> _EXERCISE_: Convert the listing into a Markdown table with the columns "Row" and "Line", one numbered row per line and blank lines omitted. Begin at the line that contains "You are a GUI" and stop after the line that contains "click(810, 419)".

#### RECORDS SHOWN

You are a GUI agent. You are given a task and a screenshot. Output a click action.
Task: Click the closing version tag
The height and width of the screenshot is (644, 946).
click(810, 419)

########
#### RECORDS SHOWN

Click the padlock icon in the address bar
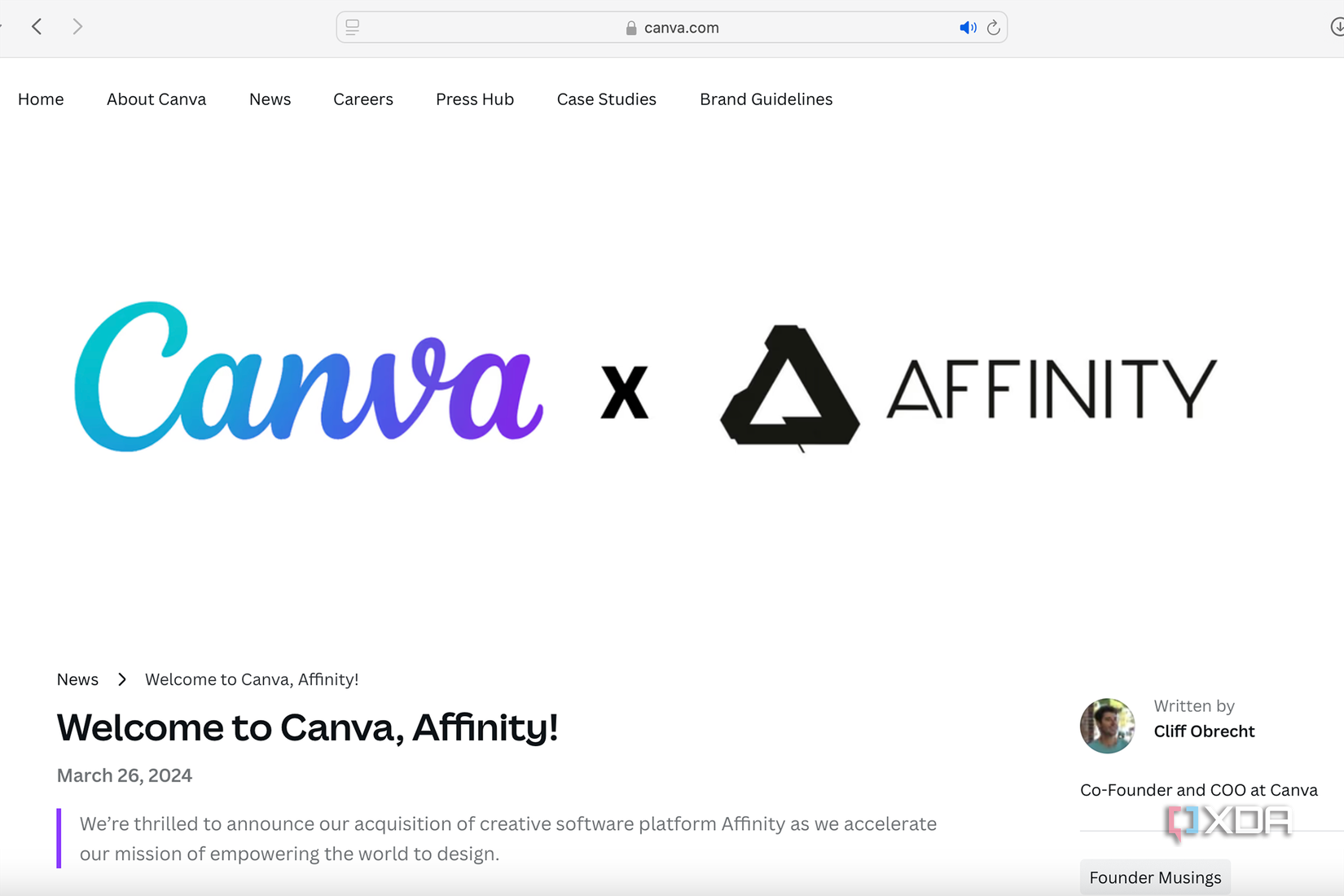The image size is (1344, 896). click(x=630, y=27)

########
#### RECORDS SHOWN

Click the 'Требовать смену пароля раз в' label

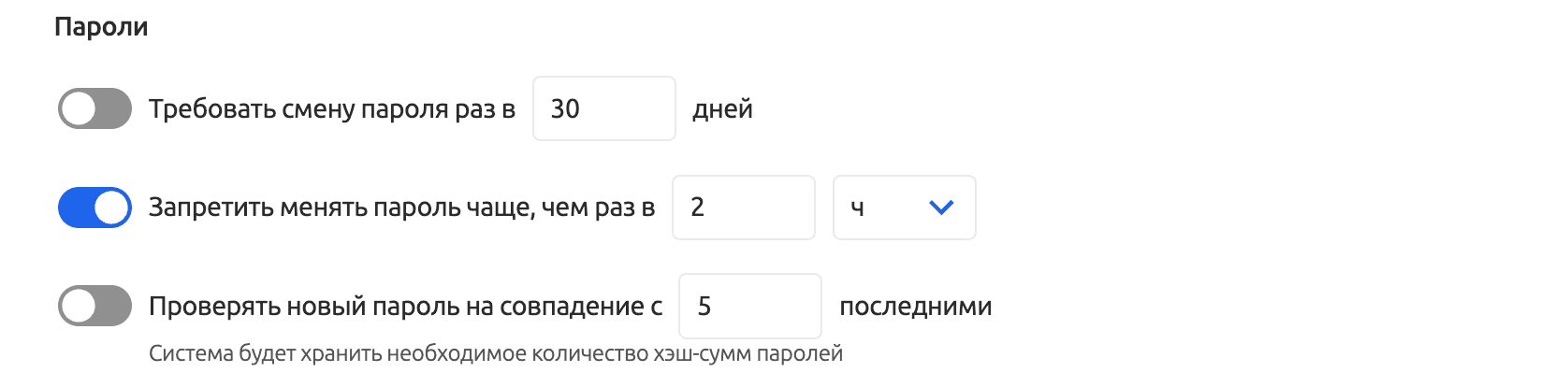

########

> _FINAL ANSWER_:
| Row | Line |
|---|---|
| 1 | You are a GUI agent. You are given a task and a screenshot. Output a click action. |
| 2 | Task: Click the closing version tag |
| 3 | The height and width of the screenshot is (644, 946). |
| 4 | click(810, 419) |